Le opere della residenza Wonderful!
Nel video I still love you di Benedetta Fioravanti (Ascoli Piceno, 1995), il corpo urta altri corpi, il sonoro accompagna, sembra guidare una narrazione che invece si fa sempre più irriconoscibile, talvolta paranoide. Ciò che apparentemente sembra essere un montaggio di storie quotidiane di ragazzi va invece ad intersecarsi con presenze offerte da YouTube, tra reale e finzionale, tra esperienza diretta e estrazione dal web. La sempre più matura artista Lucia Cantò (Pescara, 1995) spazia con grande disinvoltura tra i materiali dell’arte. Chi la conosce per la sua pratica che unisce la scultura con la ceramica, qui la vedrà alle prese con la sensualità dell’alabastro e con una sperimentazione che ha coinvolto i maestri vetrai. Ne Il problema dei due corpi porta infatti all’estreme conseguenze la pratica artigianale proponendo una doppia soffiatura. Ciò che nasce per essere solo si sdoppia. Il fare diventa relazione, con i suoi possibili effetti, la buona riuscita o il fallimento. Giovanna Repetto (Padova, 1990) popola lo spazio di presenze fantasmagoriche. Frasi, motti, messaggi, che vanno a confondersi con le segnaletiche persistenti del Caveau, realizzate con l’artemisia essiccata utilizzata nella medicina cinese, vengono sottoposte ad un gesto performativo ed incendiate. L’opera è ciò che resta, una traccia nella terra, un ricordo.
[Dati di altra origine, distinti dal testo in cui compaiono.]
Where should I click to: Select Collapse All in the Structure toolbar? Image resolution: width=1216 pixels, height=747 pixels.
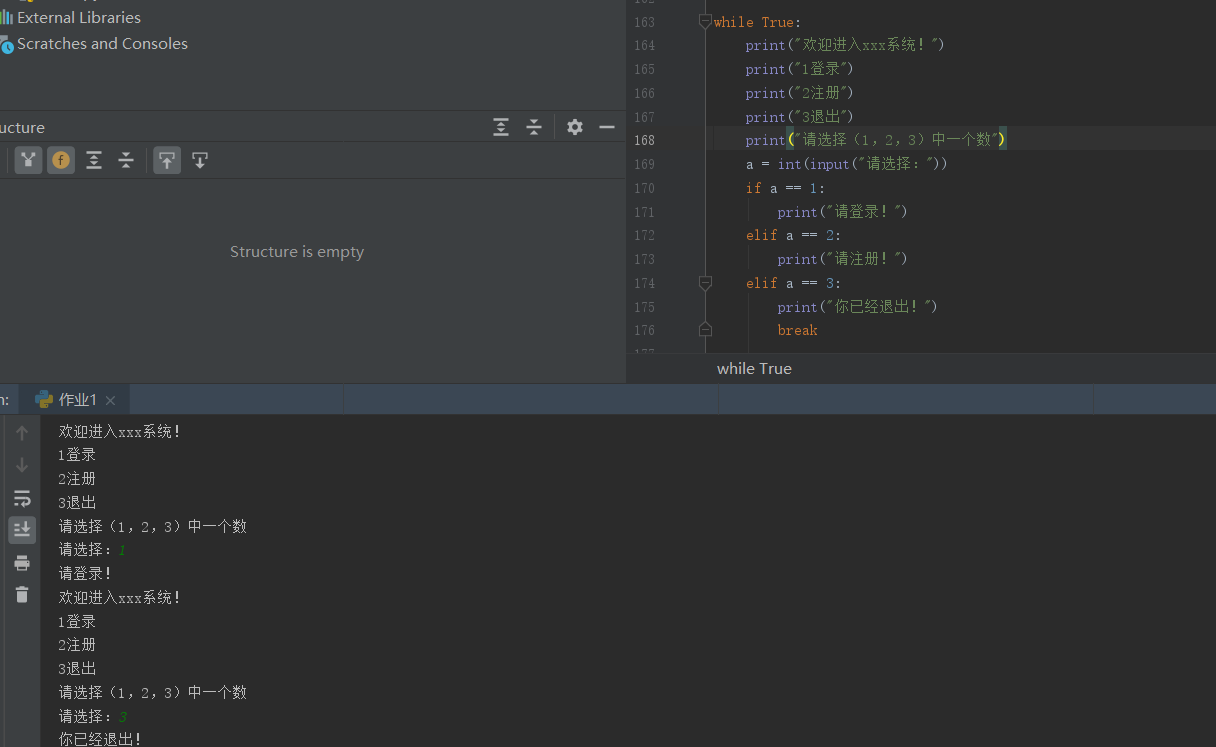[126, 160]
Progetti site specific alla Manifattura Tabacchi
“Darling Tongue”, spiega la curatrice, “riprende il concetto di mother tongue, che fa riferimento al linguaggio acquisito nei primi anni di vita attraverso il suono della voce materna”. Infine, Friedrich Andreoni (Pesaro, 1995) con l’installazione sonora What to do with our dreams? prosegue con la propria ricerca tra sound art e installazione. Le architetture che contraddistinguono la sua pratica tornano anche in questo frangente, ma con un approccio site specific. In questa occasione l’artista ripropone infatti le esatte proporzioni, in scala, della Chiesa di San Miniato al Monte, rielaborando i canti sacri gregoriani fino a renderli irriconoscibili. L’obiettivo non è l’ascesi, ma scardinare la percezione. Il linguaggio si perde, le parole scompaiono, ciò che è divino diventa pura vibrazione.